Top of Excerpt to read

Virginia Rea (born Virginia Earle Murphy) (March 28, 1897 – July 1941) was an American coloratura soprano. She was billed as Olive Palmer when she appeared on The Palmolive Hour on radio.

==Early years==
Rea was born in March 1897 in Louisville, Kentucky, the daughter of wholesale businessman J.R. Murphy and his wife, Kitty Rea. The family moved to Des Moines, Iowa, when Rea was 12 or 13, and she began taking music lessons at Drake University's conservatory and singing solos at the University Church of Christ. She also studied in France.

==Career==
Rea gained her first professional role via a telephone call. After learning about a plan to produce 20 opera revivals in New York, she called the producer, who told her that no roles were available. She offered, however, to sing for him over the phone; when she had finished, he told her to take the first available train to New York. Still singing as Virginia Murphy, she performed in operas and had a national concert tour. Soon after those accomplishments, she began to use her mother's family name and became Virginia Rea.

===Stage===
In the summer of 1921, Rea sang with an Italian opera company in Boston. In October 1923, she performed in her first New York recital.

===Radio===
Rea began singing on radio in 1925. From 1927 to 1931, she co-starred with Frank Munn on The Palmolive Hour, but they were billed as Olive Palmer and Paul Oliver as part of "a strategy that upheld the doctrines of indirect advertising". Within the program's first two years on the air, she became one of the 10 best-known radio personalities. After that show went off the air, she and Munn sang on The American Album of Familiar Music. She also was featured soloist on the Goodyear Program in 1932. In 1935, she was one of the featured singers on Musical Moments, headed by violinist David Rubinoff.

===Recording===
Rea recorded for the Brunswick, Columbia, Edison, and Victor labels, with most of her work for Brunswick.

==Personal life==
Rea was first married to Bertram Bailey [1918-1921]. Rea later married cellist Edgar H. Sittig [m 1936].

Rea died rather suddenly in July 1941 of a heart attack.

Bottom of Excerpt to read
Top of Raw data

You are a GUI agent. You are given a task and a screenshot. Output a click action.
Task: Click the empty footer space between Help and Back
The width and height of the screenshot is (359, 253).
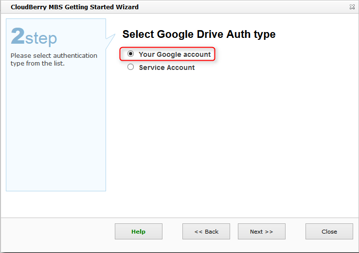point(172,232)
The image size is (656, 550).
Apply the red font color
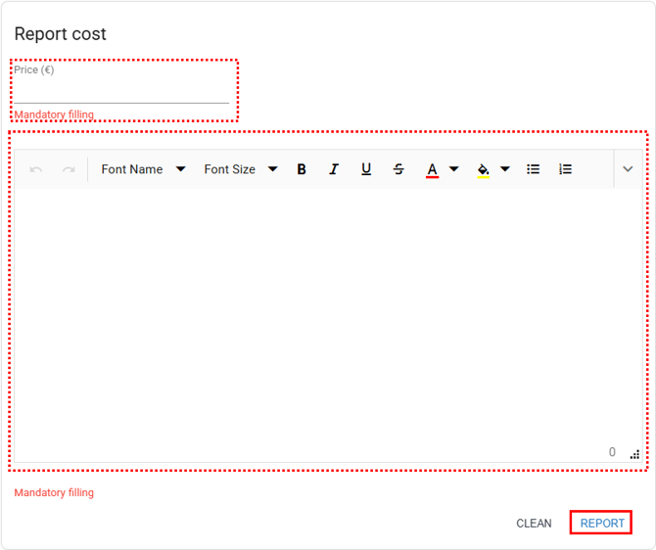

Bottom of Raw data

Tasks to carry out:
1/ Reproduce the stretch of the Virginia Rea excerpt from "Virginia Rea (born" through "Hour on radio." word for word.
2/ List every record label that the Virginia Rea excerpt says she recorded for.

Numbered answers:
1/
Virginia Rea (born Virginia Earle Murphy) (March 28, 1897 – July 1941) was an American coloratura soprano. She was billed as Olive Palmer when she appeared on The Palmolive Hour on radio.

2/
Brunswick
Columbia
Edison
Victor